Methods: A multi-center retrospective cohort study was done on 290 neonatal surgical patents
in three governmental hospitals in Addis Ababa selected using systematic random sampling from
January 2021- December 2023. The data were entered to Epi-data version 4.6 and transferred to
STATA version 15 for analysis. Bi-variant and Multi-variant Cox regression model was used to
analysis and determine the predictor variables. Hazard ratio with 95% confidence interval was
computed and p-value < 0.05 was considered statistically significant.

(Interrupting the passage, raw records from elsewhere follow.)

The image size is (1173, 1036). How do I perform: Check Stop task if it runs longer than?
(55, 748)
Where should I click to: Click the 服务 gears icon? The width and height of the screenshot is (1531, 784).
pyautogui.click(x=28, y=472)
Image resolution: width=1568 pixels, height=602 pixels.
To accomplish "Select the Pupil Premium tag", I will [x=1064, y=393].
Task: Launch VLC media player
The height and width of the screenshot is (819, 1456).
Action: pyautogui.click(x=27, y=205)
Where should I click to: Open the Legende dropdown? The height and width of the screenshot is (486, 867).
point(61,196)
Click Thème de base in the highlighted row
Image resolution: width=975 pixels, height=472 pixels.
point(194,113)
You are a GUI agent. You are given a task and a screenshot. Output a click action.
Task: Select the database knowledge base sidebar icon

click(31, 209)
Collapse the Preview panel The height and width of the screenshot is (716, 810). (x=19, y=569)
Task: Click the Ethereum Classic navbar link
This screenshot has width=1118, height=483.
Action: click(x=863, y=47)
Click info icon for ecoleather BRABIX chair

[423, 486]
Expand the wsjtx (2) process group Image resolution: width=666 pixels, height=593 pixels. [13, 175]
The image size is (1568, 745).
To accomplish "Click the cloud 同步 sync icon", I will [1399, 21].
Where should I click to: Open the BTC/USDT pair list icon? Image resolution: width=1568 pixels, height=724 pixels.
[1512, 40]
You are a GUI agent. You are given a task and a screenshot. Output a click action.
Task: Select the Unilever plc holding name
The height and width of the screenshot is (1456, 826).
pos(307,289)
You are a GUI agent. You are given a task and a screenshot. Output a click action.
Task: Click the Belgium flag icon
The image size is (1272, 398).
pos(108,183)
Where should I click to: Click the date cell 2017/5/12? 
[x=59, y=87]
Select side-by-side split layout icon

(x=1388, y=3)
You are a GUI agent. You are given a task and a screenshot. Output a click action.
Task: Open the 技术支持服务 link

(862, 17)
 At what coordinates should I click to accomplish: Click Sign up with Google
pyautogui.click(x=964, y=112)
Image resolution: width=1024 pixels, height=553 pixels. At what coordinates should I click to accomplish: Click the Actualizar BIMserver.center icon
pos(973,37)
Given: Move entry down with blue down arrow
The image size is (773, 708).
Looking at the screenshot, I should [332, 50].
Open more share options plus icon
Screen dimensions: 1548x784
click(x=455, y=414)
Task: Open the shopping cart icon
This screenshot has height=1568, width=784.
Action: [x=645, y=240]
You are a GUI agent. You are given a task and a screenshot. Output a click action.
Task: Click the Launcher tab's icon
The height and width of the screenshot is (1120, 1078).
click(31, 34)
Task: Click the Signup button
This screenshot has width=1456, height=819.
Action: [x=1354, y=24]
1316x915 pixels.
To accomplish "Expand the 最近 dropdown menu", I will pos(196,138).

Result: From a sample of 313 patients, 290 were included for final analysis and followed for
median follow-up of 21 days. The overall mortality among neonatal surgical patients was
21.72% with an incidence rate of 0.21 cases per 100 person-day observation. Pre term
(AHR=6.36(95% CI,1.77 - 22.81), Underweight (AHR=5.47, 95% CI:1.55-19.24), Apgar score
0-3 (AHR=25.52, 95% CI:1.91-332.6), Preoperative NICU Admission (AHR=2.70, 95%
CI:1.38- 5.73), ASA class Ⅲ patients (AHR=4.95, 95% CI:1.01-24.27), and Postop NICU
admission (AHR=0.19, 95% CI:0.05-0.71) were found to be significantly associated with
mortality of neonatal surgical patients.
Conclusion: The mortality of neonatal surgical patients was high. The predictors of mortality
were pre term, underweight, preoperative and postoperative NICU admission, ASA class Ⅲ and
Apgar score ≤3. Neonates that need to be given more consideration are those who have Apgar
score ≤3, and those who are pre term and underweight.